6. Improved our diet & reduced artificial sweeteners (Both of us)
I did find a website that listed all the best foods to eat at each stage of your cycle (luteal, menstruation etc.) and I wrote them all down to keep on the fridge for my meal planning throughout the month. But to be honest, it ended up being quite a bit of hassle trying to make sure I was eating certain foods at certain points of the month so I gave up after a little while. (We certainly didn't need the extra stress!) But just being more aware of what we were eating was much easier and sustainable. The one thing I never forgot though was how much a lot of websites praised baby carrots for increasing fertility so I did keep buying those when I saw them!

We also reduced our consumption of artificial sweeteners. We both avoided anything that contained sucralose or aspartame as research has shown that they can have a negative impact on the body. So we switched diet and low fat foods to full fat versions (low fat spread to real butter for example) as they are much purer, due to not being loaded full of sweeteners to make up for the lack of flavour. Most fizzy drinks contain aspartame or sucralose, and given we were avoiding caffeine too, we'd mostly drink just appletiser or sparkling water in placement of our favoured alcoholic drink or can of Coke.

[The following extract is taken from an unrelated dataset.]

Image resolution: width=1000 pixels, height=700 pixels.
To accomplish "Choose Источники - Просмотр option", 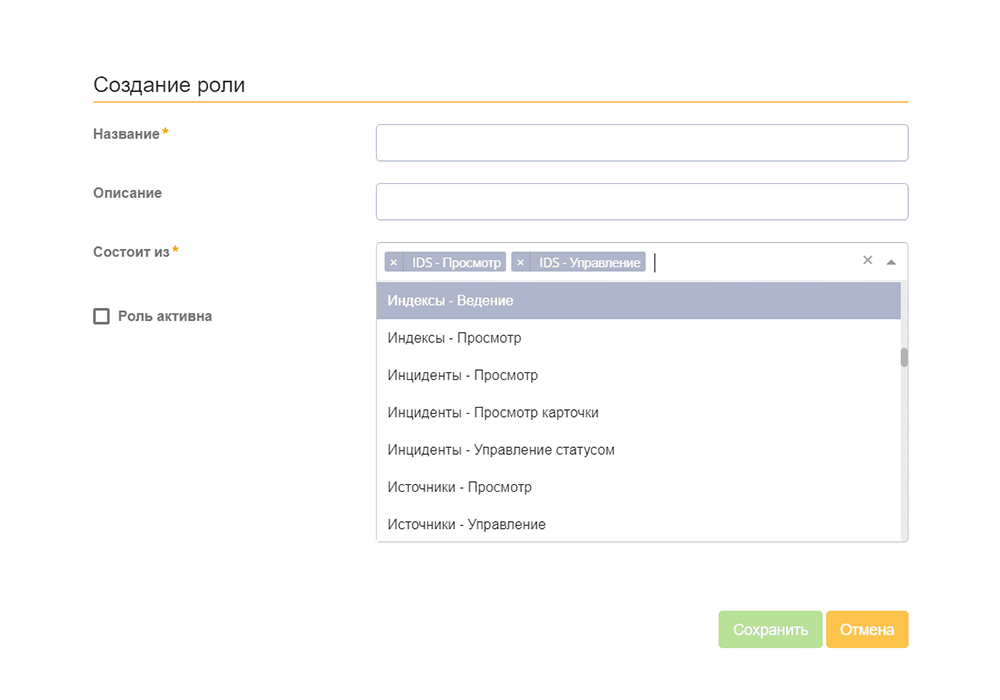I will pyautogui.click(x=459, y=487).
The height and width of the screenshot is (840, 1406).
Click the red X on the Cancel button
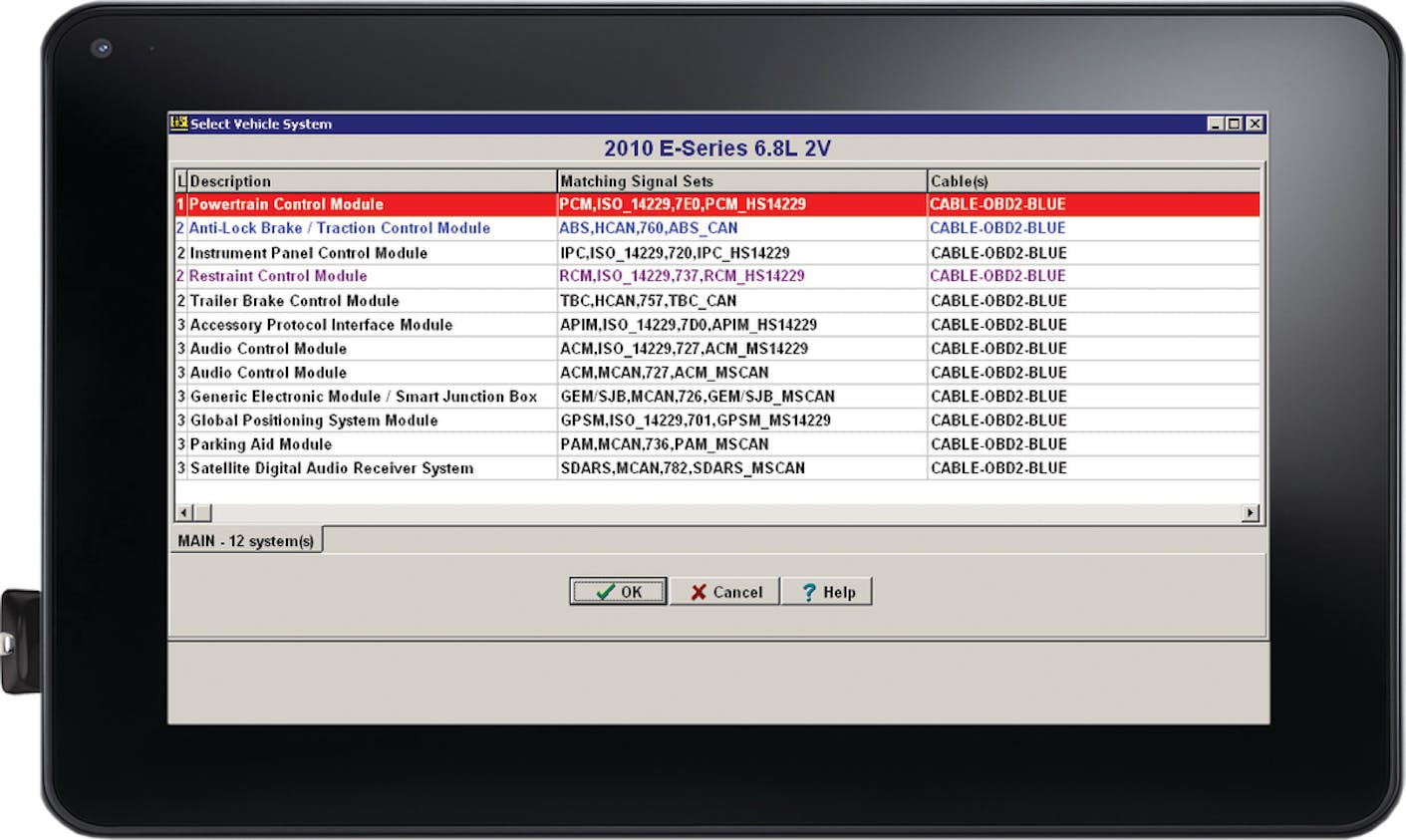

7. I asked Paul to look after his men! (Him)
I would apologise for this being too much information, but you know what, if it helps someone to conceive, I'm not sorry at all.
I asked Paul to stop having hot baths as this can damage / kill off sperm and they take 3 months to mature to the point where they are able to fertilise an egg. So I saw it as one hot bath = no chance of conception for the next 3 months! A bit over analytical I'm sure, but we were willing to try anything to help things happen - especially with IVF coming up, we needed his sperm to be in tip top shape!
I also asked him to stop sleeping in underwear - again, TMI I'm sure but I don't care! I hoped it might help if things had a chance to breathe a bit overnight and I do honestly think it helped.

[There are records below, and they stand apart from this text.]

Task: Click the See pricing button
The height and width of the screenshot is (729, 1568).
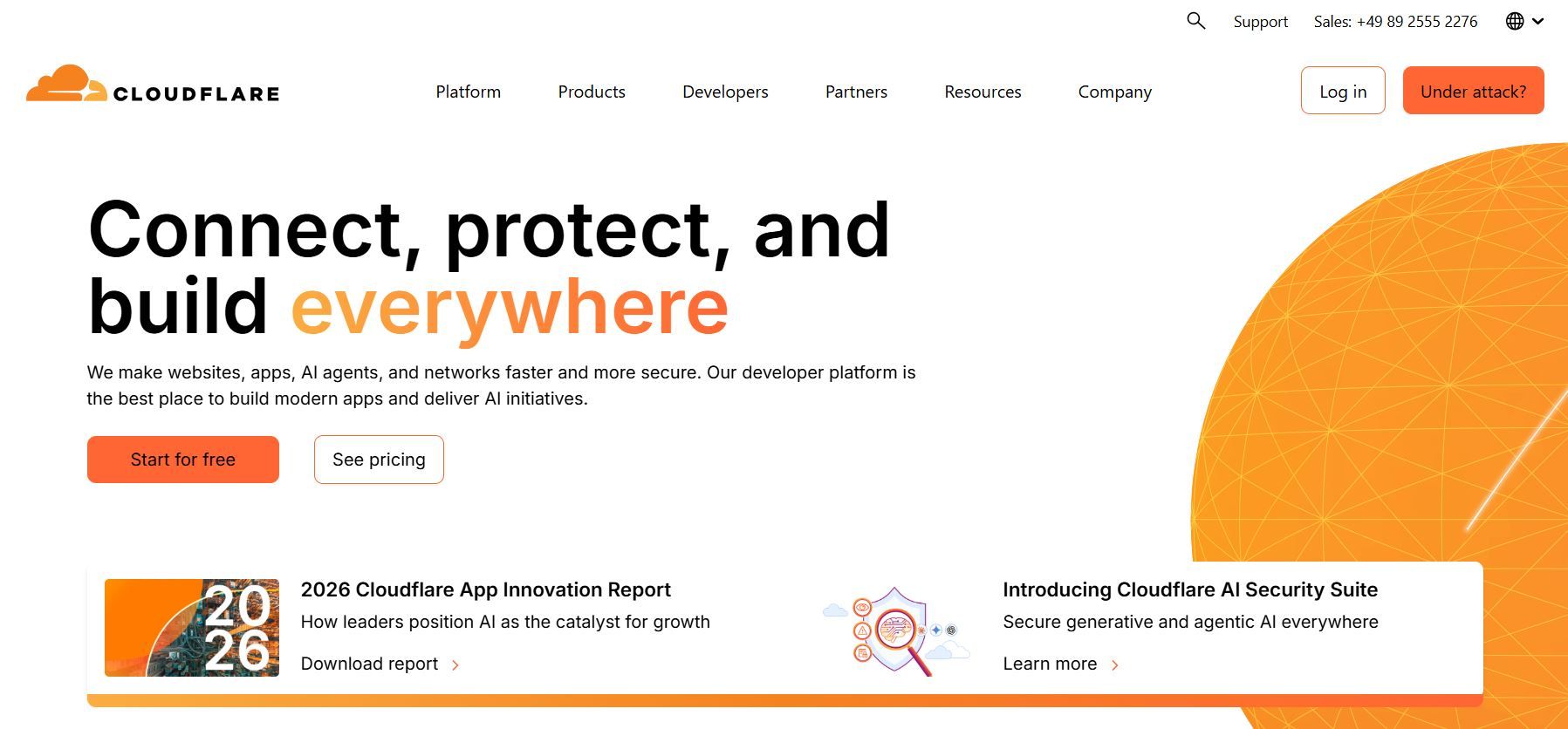Action: click(379, 460)
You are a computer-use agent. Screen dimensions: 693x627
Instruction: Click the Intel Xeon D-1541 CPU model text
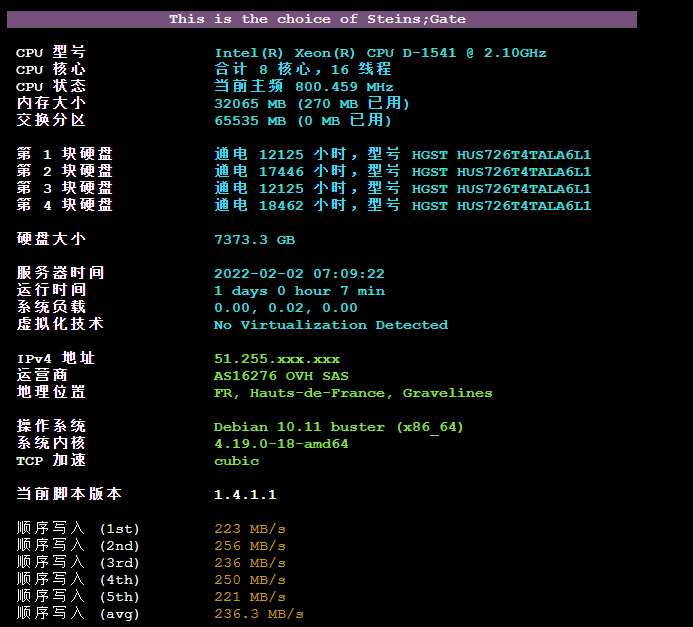point(380,53)
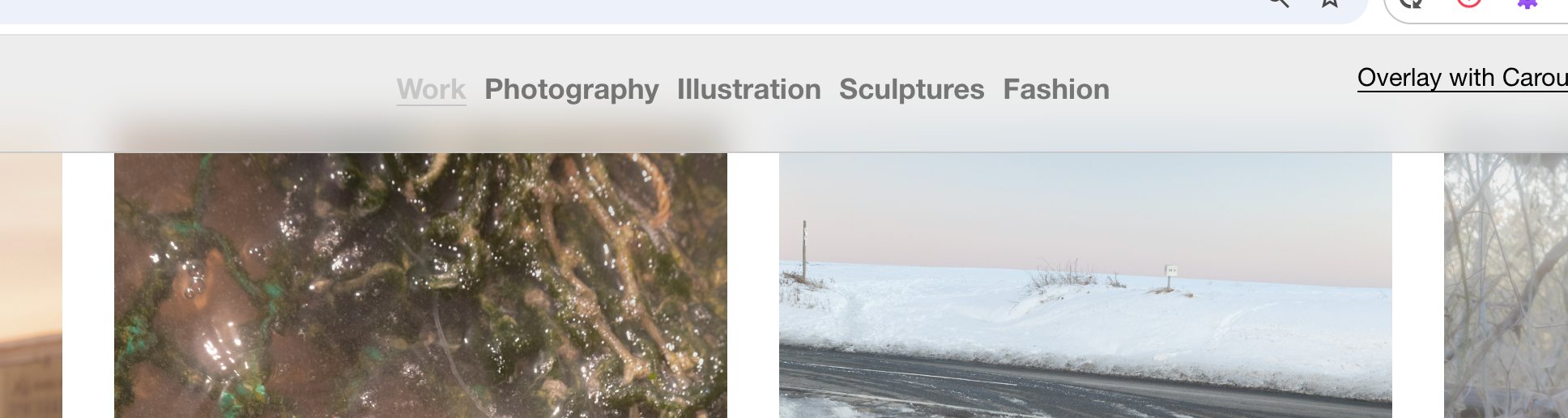Go to the Work section
This screenshot has height=418, width=1568.
coord(431,89)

8. Saw a reflexologist (Me)
If it's something you can afford, it's really a very enjoyable experience, and is fascinating to learn about how parts of the feet connect with parts of the body. I'm also a big believer in acupuncture, although this isn't something that I tried as I was doing reflexology instead. I do feel that this played a big part in us conceiving, as it helped to recentre my mind and taught me to take the challenge a bit more in my stride.

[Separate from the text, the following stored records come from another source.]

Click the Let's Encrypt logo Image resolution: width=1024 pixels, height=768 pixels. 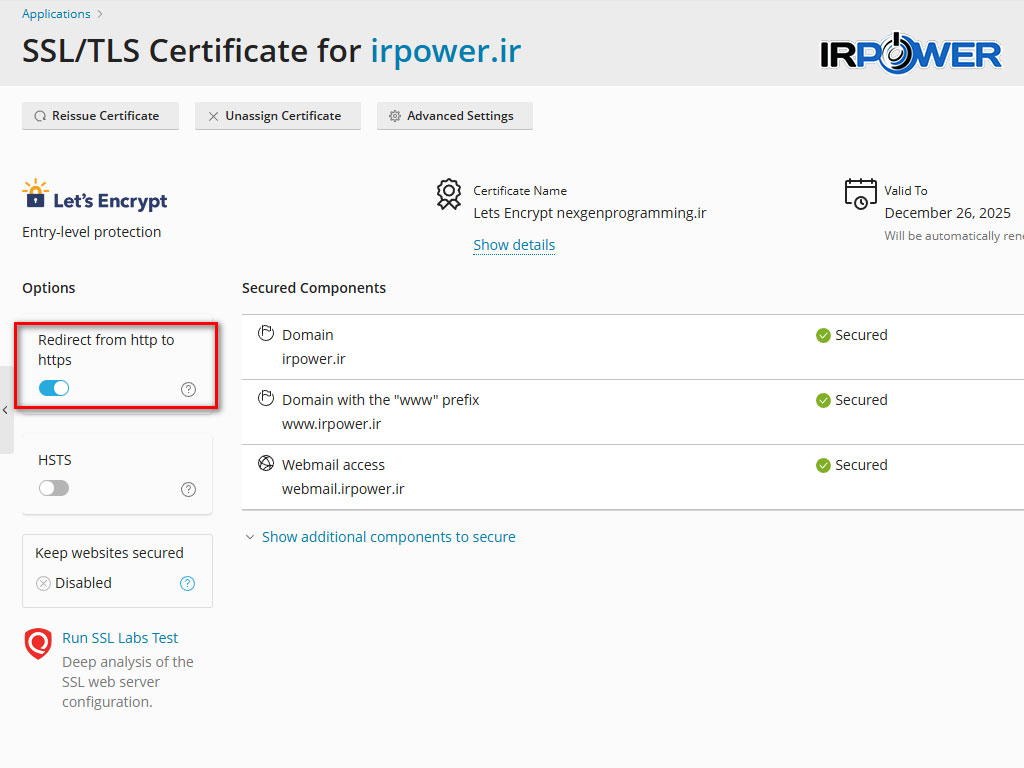pos(95,196)

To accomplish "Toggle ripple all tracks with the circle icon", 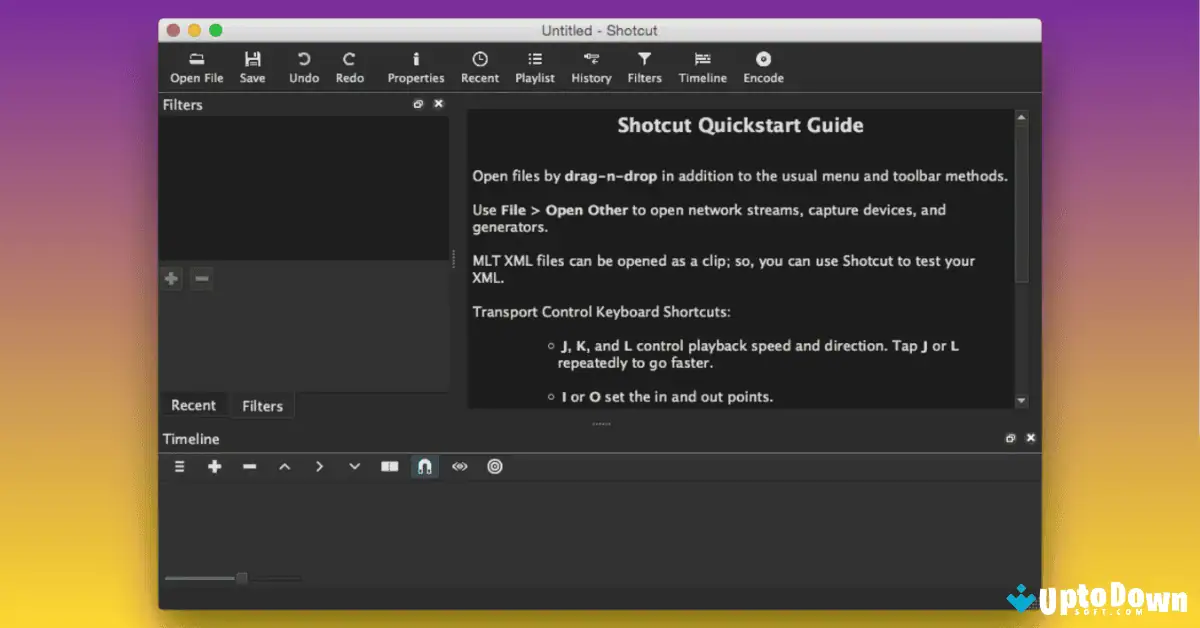I will (494, 466).
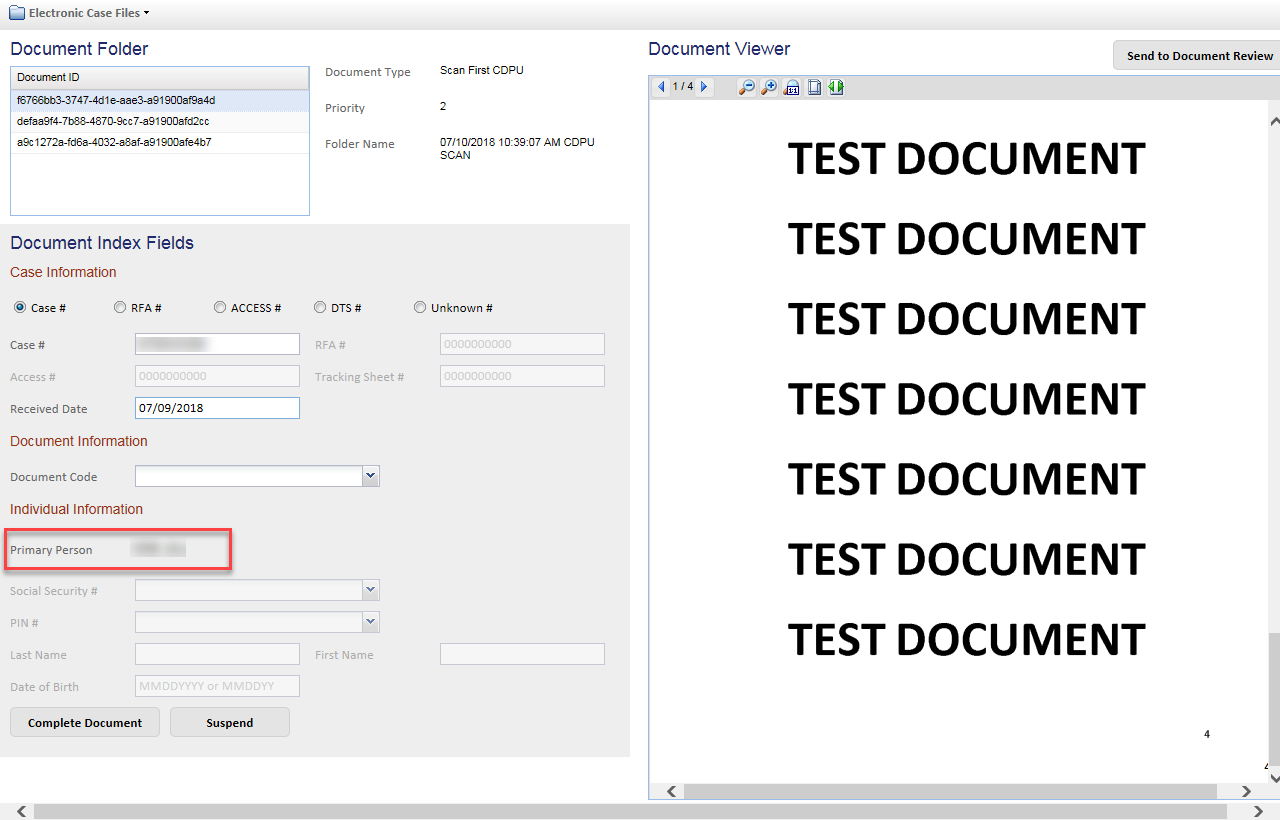Click the Complete Document button
Viewport: 1280px width, 820px height.
[x=85, y=722]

9. Booked holidays & carried on as normal (Both of us)
Even if you're going down the IVF route, things can take a while to get going (waiting lists, appointment availability etc) and they will take it into consideration if you've got a holiday already booked, and can arrange your treatment around it. (Our clinic were certainly accommodating as they didn't want us to put our lives on hold). The one thing to look out for though, is travel to certain countries with an increased risk of Zika virus will put your treatment on hold for 3 months after your return. Information on Zika is available on the NHS website.

10. Took Royal Jelly supplements (Both of us)
But to be honest, we stopped these a few months before we conceived because they have been known to play around with ovulation timings, so I doubt they played any part for us. We were told by the IVF clinic to stop taking them as they needed to have complete control over my cycle for treatment. But do research into them because I've read a lot of accounts of people swearing by them for conception. The one thing they did seem to do for me was they made my very forgetful mind suddenly super sharp! I literally can't remember stuff that happened 5 minutes ago, my short term memory is awful... But while I was taking royal jelly, I weirdly didn't seem to forget a thing!

I hope that somewhere within these words you have found comfort, reassurance, hope - or even just the knowledge that you are not alone.

I now have the strength to be completely open and honest about our experiences of the struggle to conceive, pregnancy, labour and post partum - so if you ever have any questions or topics you'd like to know more about, please feel free to get in touch in the comments here or in my Instagram inbox.

Wishing you all the luck in your journey, and please remember, what's meant for you will not pass you by.